Commentary

God’s Fondness for Mankind Sparks Holy Week Reflection

By WESLEY SMITH | Apr 17, 2019

One of the best known and best loved verses in all the Scriptures says this about God: He is fond of the human race  –  “God so loved the World” (John 3:16).

The late C.S. Lewis, a British writer and lay theologian, pictured God taking some of His own freedom and slipping it into humankind’s beastly little hearts. That is why, said Lewis, God is so mysterious with humanity. God wants something more than mere obedience. His master plan is to win from them the free, unforced recognition of His love, and free, unforced and glad response to it.

“God so loved the world,” wrote John, “that He gave His only begotten Son.”

Nicolas Berdyaev, who abandoned Marx for Kant and then Kant for Christianity, insisted that neither history nor theology nor the church brought him to the Christian faith, but a simple woman called Mother Maria.

Berdyaev was present when the Nazis sought to destroy the Jews in gas chambers.
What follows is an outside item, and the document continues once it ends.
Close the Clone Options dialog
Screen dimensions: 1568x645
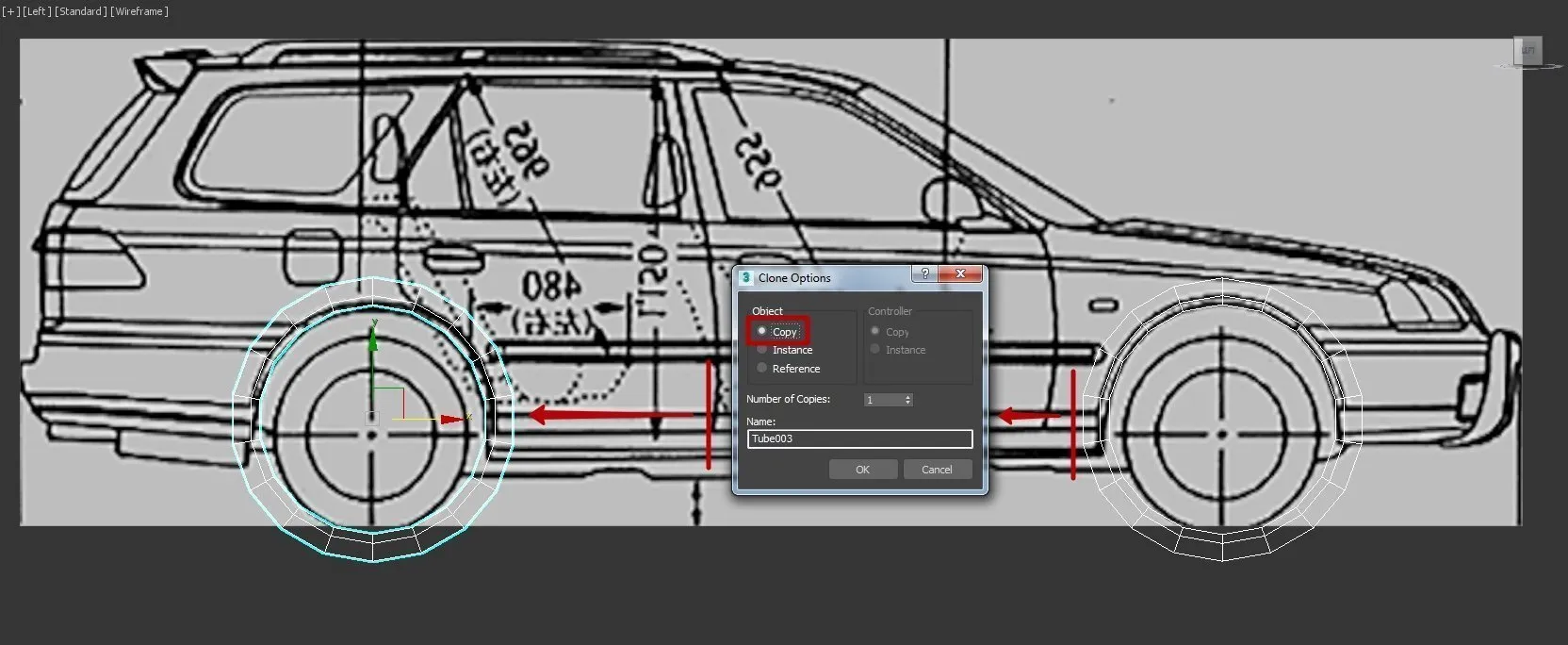(960, 273)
One distraught mother refused to depart with her baby. When Maria saw that an officer was interested only in getting the correct numbers of people to the gas chambers, without a word she pushed the mother aside and quickly took her place. This deed revealed to Berdyaev, a philosopher, the heart of Christianity.

This is the heart of Christianity. It is symbolized by the most precious of all symbols: the cross on which Christ died. In sign language used by the deaf, the way to say “Jesus” is to make an imaginary nail print in the hand. In this day of comfort and convenience, folks need to be reminded that at the center of the Christian faith is the symbol of suffering and sacrifice. We have been “bought with a price.”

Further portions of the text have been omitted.